1 Respuestas2026-01-07 17:51:00
Me resulta evidente que Antonio Caño suele colocar la defensa de la democracia liberal y el respeto a las instituciones en el centro de su mirada sobre la política española. Como exdirector de un gran periódico, su lectura política viene muy marcada por la preocupación por la polarización, las consecuencias del discurso populista y la necesidad de una política responsable que priorice la estabilidad institucional. Yo interpreto su posición como la de alguien que exige a los partidos coherencia, capacidad de diálogo y compromiso con la ley y la Constitución, independientemente del color ideológico que defiendan.
En sus análisis y columnas, Caño tiende a criticar tanto los excesos del populismo —que pone en riesgo la deliberación democrática— como los comportamientos clientelares o corruptos que han lastrado la confianza pública en algunas formaciones tradicionales. Yo veo que insiste en la idea de que España necesita reformas pragmáticas: más transparencia, instituciones reforzadas, y una prensa vibrante que fiscalice sin caer en la descalificación sistemática. También destaca la importancia de la integración europea y de mantener políticas económicas que combinen crecimiento con protección social, evitando tanto el inmovilismo como experimentos radicales que puedan fracturar el consenso básico del país.

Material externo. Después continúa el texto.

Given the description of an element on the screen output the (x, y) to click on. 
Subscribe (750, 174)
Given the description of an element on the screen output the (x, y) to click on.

Además, su posición sobre el conflicto catalán y los movimientos nacionalistas suele ser firme en favor del marco constitucional y del diálogo dentro de ese marco. Yo he leído cómo reclama soluciones que no sacrifiquen el principio de igualdad entre territorios ni la soberanía parlamentaria, pero que a la vez no ignoren las reivindicaciones sociales y culturales: busca un equilibrio entre orden jurídico y sensibilidad política. Por otro lado, no evita señalar errores o responsabilidades de la izquierda ni de la derecha: su crítica crítica abarca la corrupción, la falta de renovación y la miopía política cuando aparece. En ese sentido su voz puede sonar a algunos como moderada y a otros como crítica necesaria.
En conjunto, percibo la opinión de Antonio Caño como la de un liberal pragmático preocupado por la convivencia democrática y el buen funcionamiento de las instituciones. Para quien sigue la política española, su discurso aporta un recordatorio constante sobre los riesgos de la polarización y la urgencia de liderazgos serios que piensen en soluciones a largo plazo. Cierra con una invitación silenciosa a que la ciudadanía exija responsabilidad y que el debate público recupere cierto nivel de responsabilidad: una postura que, más allá de matices, busca fortalecer el tejido político y social del país.